**ARTICLE**

I usually add a full dose of cubes during fermentation and then during aging and leave the wine alone.
 
What else should I be monitoring?

You should control for variance and bias.

First, it would be good to know your experience with each of your treatments (oak barrels versus Speidel barrels). As more or less experience with one or the other may affect results.

Second, you only have a single treatment of each type. One barrel of each. Having no randomized replicates, you have not controlled for variance. Thus, like it or not, your results will be biased. In a way that will be unknown. Thus the results, whatever they are, can not be extrapolated to any other oak or plastic barrels, they will only be about your results from your two barrels.

**INFORMATION SHOWN**
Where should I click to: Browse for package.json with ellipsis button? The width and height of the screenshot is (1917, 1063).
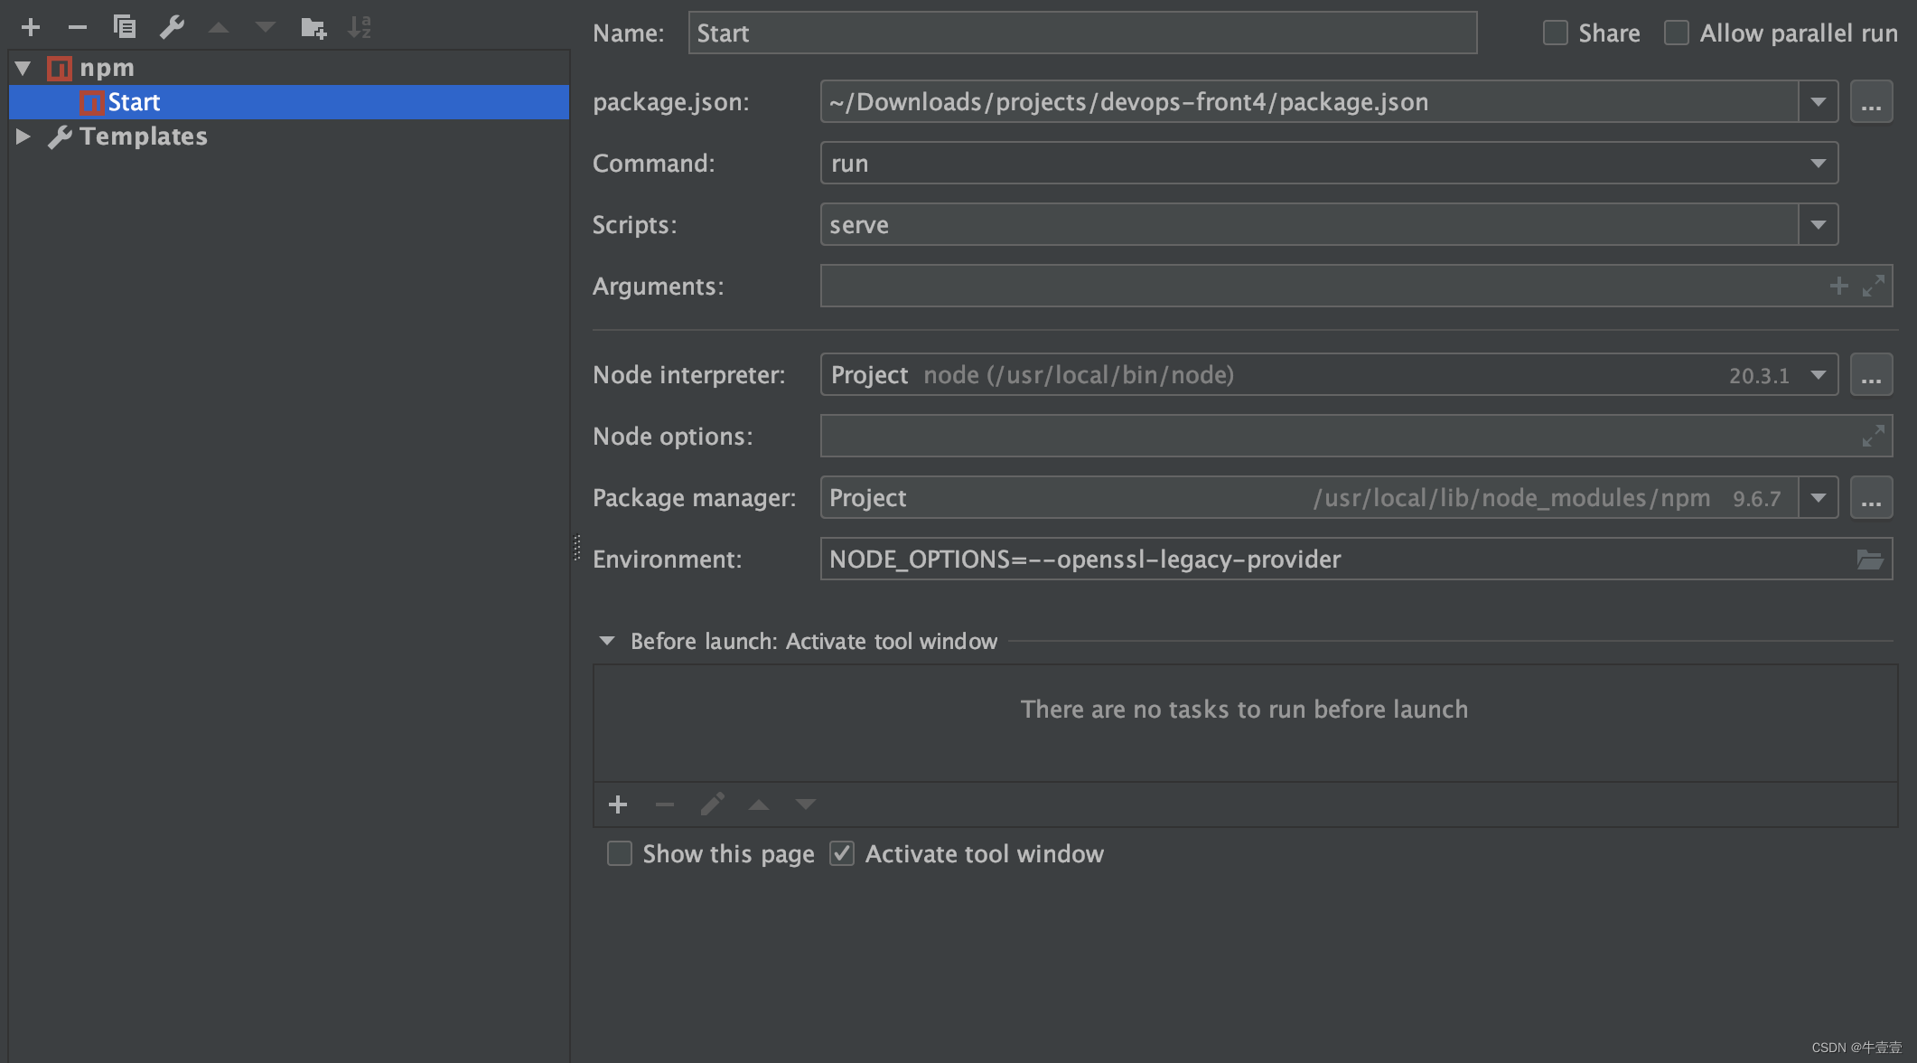tap(1871, 102)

**TASKS AND EXERCISES**
1. In the passage on comparing wine barrels, which two kinds of barrels are being compared?
2. Write the next part of the passage on comparing wine barrels, picking up after its last sentence.

**ANSWERS TO EACH TASK**
1. Oak barrels and Speidel barrels.

2.
Third, blind tastings of the results will remove bias of where the samples come from, but your blind tasters should be randomly selected from a broad population. The reason is that selecting "people you know" may mean they all like one type of wine, but the different treatments create different types of wine (not bad wine, simply different). Thus if the tasters all are biased to start, the results will be biased. One must sample also from a broad spectrum of tasters.

In short.... Since it is unlikely all of the above will be meet, this is not an "epic" event. It will be no doubt a fun, entertaining and probably very enjoyable topic. But not "epic". And the results really can not be applied to one barrel type or another in general*. :cool:

* Yes, there is a little science in the show, each and every evening.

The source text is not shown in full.